Transcribe, starting at the line with "The width and" and ending at the line with "You are a GUI", every line of the material below exactly, but leave out the pictures and anything outside that span.

:: Provided entries

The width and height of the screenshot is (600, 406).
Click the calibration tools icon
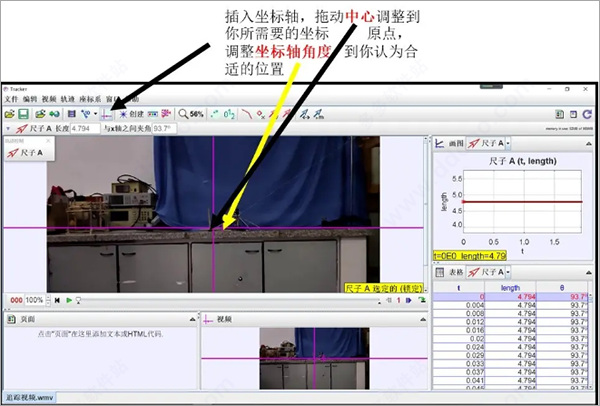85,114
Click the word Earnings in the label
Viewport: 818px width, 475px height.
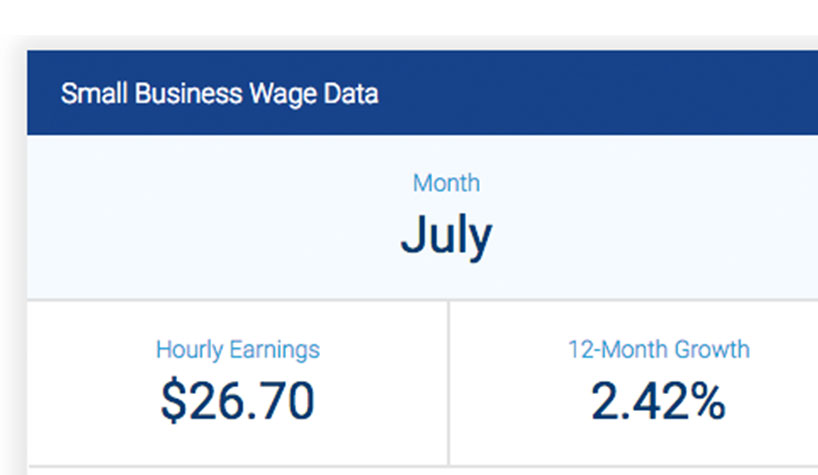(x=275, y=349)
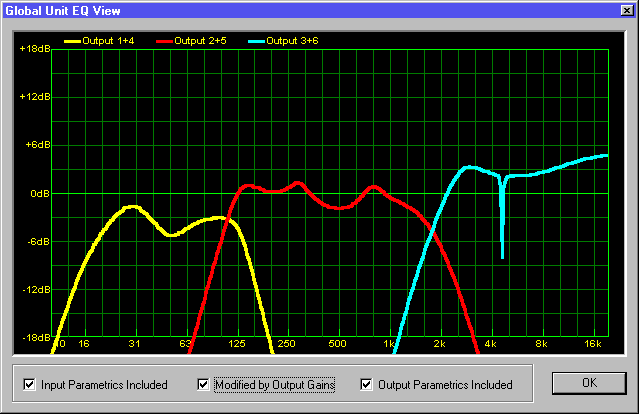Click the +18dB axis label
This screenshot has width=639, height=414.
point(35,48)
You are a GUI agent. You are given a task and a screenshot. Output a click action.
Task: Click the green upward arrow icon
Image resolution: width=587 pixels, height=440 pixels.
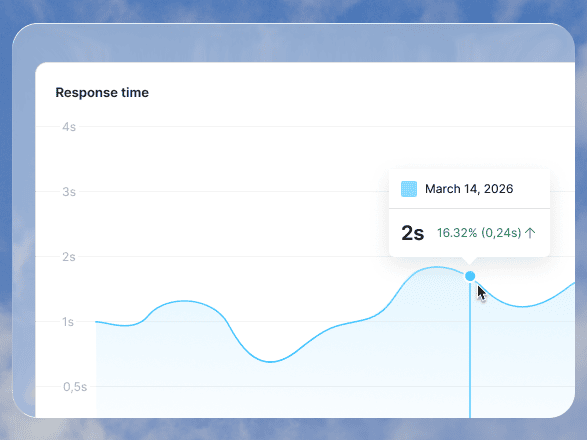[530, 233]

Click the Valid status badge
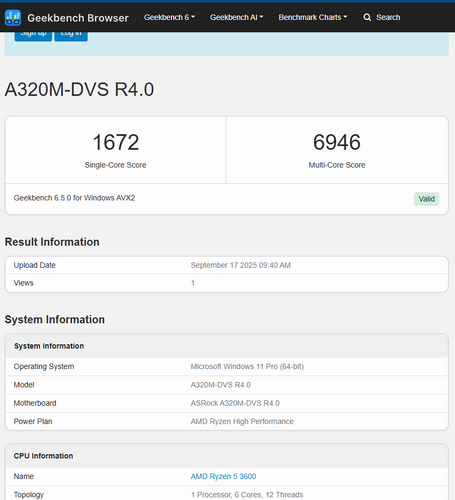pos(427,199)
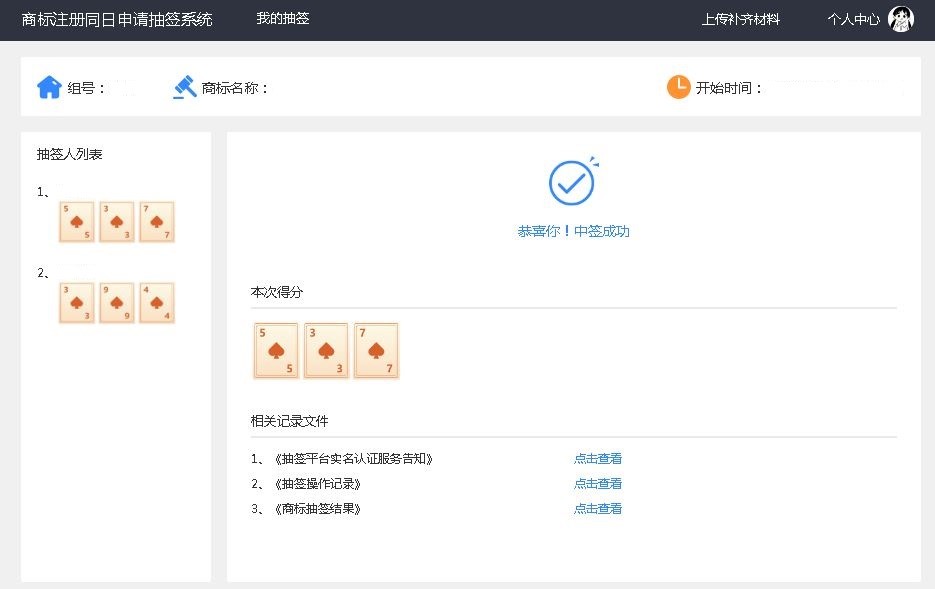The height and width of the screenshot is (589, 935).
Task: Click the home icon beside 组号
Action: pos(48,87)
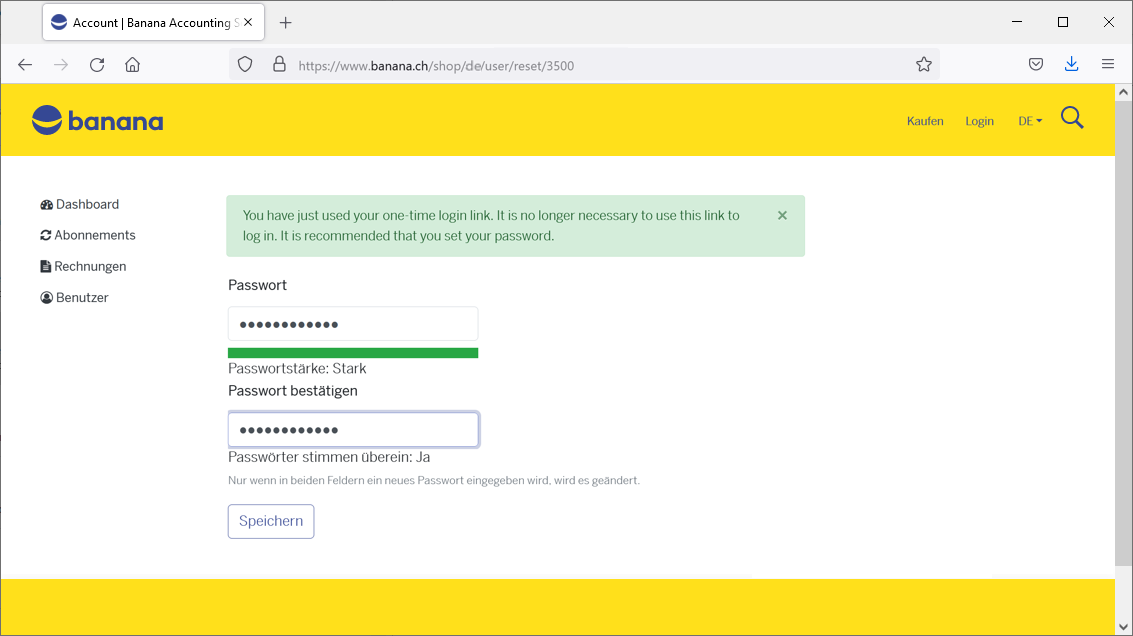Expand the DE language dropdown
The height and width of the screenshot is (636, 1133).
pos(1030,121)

::::
:: Provided entries

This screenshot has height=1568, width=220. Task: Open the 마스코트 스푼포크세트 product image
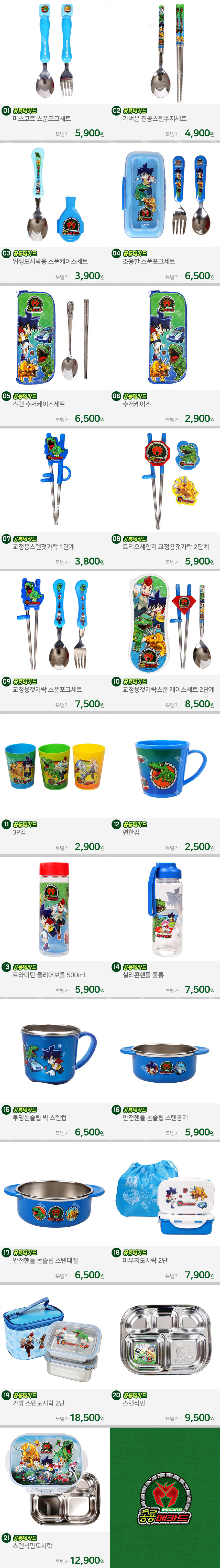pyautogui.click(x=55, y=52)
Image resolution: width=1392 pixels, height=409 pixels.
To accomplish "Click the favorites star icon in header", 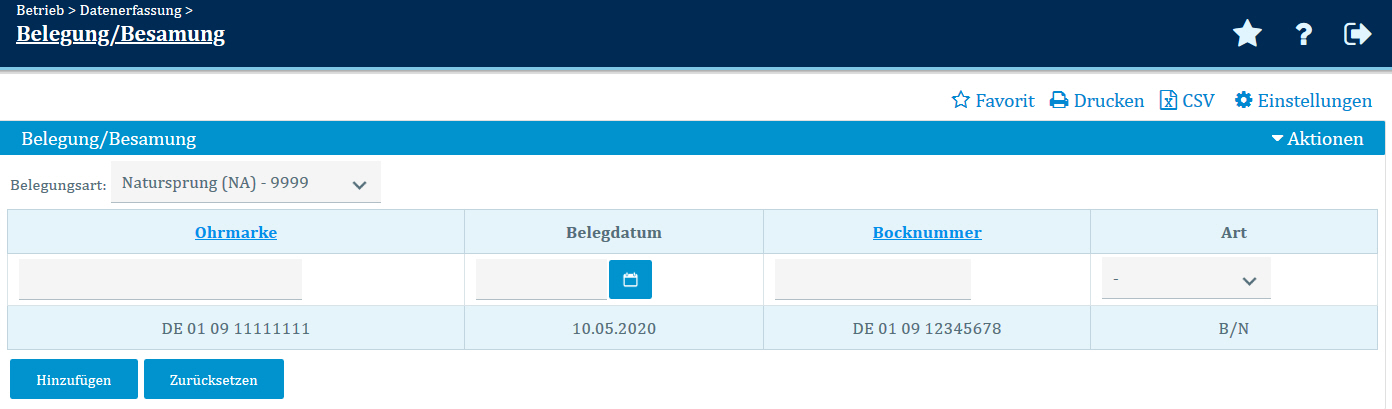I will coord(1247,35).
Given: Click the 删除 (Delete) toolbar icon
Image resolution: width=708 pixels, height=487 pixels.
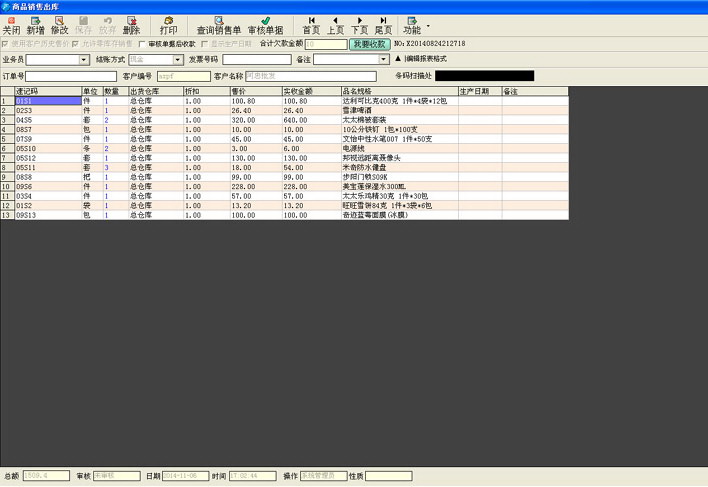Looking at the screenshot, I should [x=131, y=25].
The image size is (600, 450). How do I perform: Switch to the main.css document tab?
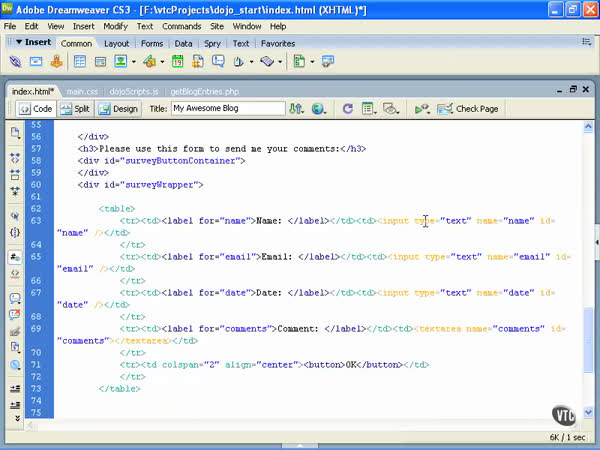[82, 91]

::::

▸ **Answer below**:
The width and height of the screenshot is (600, 406).
Click the calibration tools icon
85,114
Click the word Earnings in the label
Viewport: 818px width, 475px height.
(x=275, y=349)
Click the +18dB axis label
This screenshot has width=639, height=414.
point(35,48)
You are a GUI agent. You are given a task and a screenshot. Output a click action.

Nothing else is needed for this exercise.